Linearly constrained convex optimization has many applications. The first-order optimal condition of the linearly constrained convex optimization is a monotone variational inequality (VI). For solving VI, the proximal point algorithm (PPA) in Euclidean-norm is classical but abstract. Hence, the classical PPA only plays an important theoretical role and it is rarely used in the practical scientific computation. In this paper, we give a review on the recently developed customized PPA in H-norm (H is a positive definite matrix). In the frame of customized PPA, it is easy to construct the contraction-type methods for convex optimization with different linear constraints. In each iteration of the proposed methods, we need only to solve the proximal subproblems which have the closed form solutions or can be efficiently solved up to a high precision. Some novel applications and numerical experiments are reported. Additionally, the original primal-dual hybrid gradient method is modified to a convergent algorithm by using a prediction-correction uniform framework.
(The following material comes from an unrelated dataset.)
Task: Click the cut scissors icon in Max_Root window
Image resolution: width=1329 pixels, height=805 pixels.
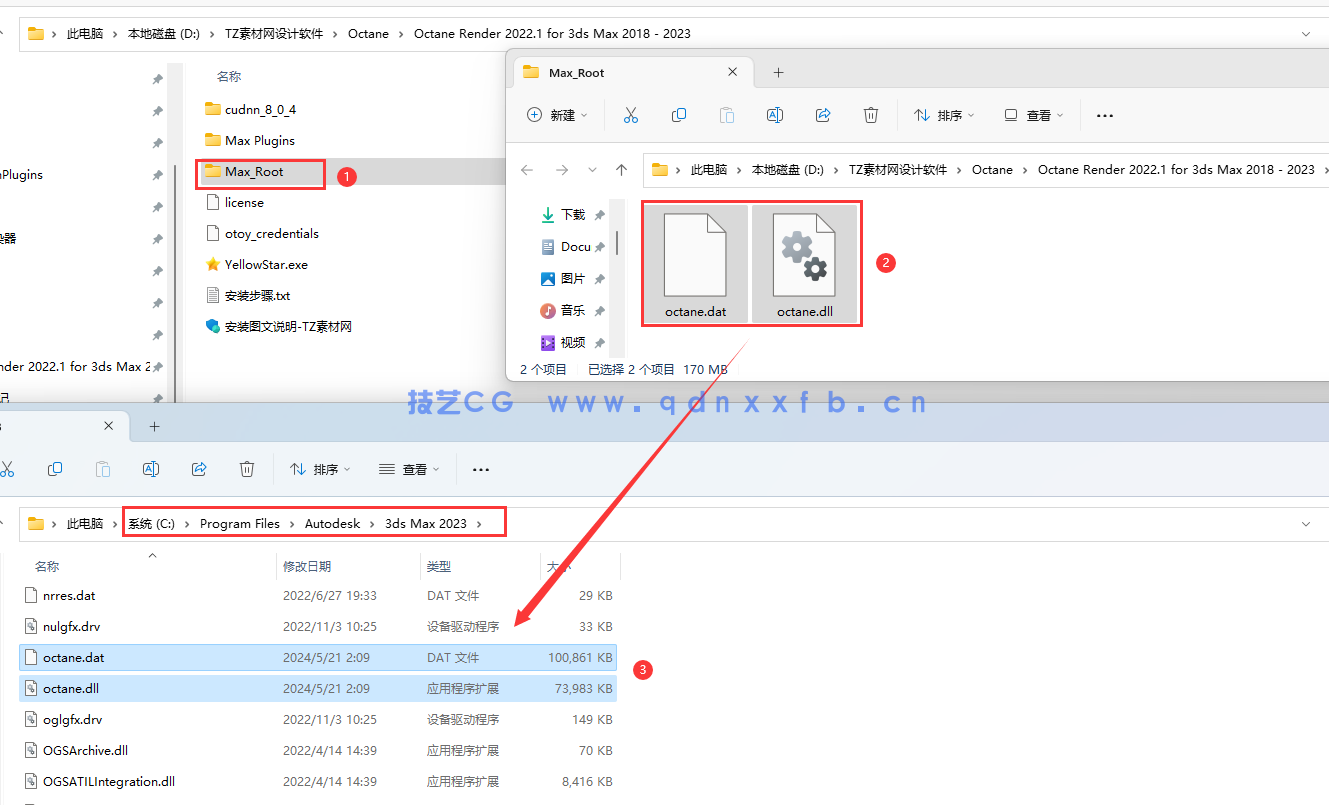Action: (x=630, y=116)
Using the variational inequality approach, the contractive convergence and convergence rate proofs of the framework are more general and quite simple.

Keywords

Linearly constrained convex optimization Variational inequality Proximal point algorithm 

Mathematics Subject Classification

65K10 90C25 90C30 

Notes

Acknowledgments

The author is grateful to the two anonymous referees for their careful reading and valuable comments which have helped me substantially improve the presentation of this paper.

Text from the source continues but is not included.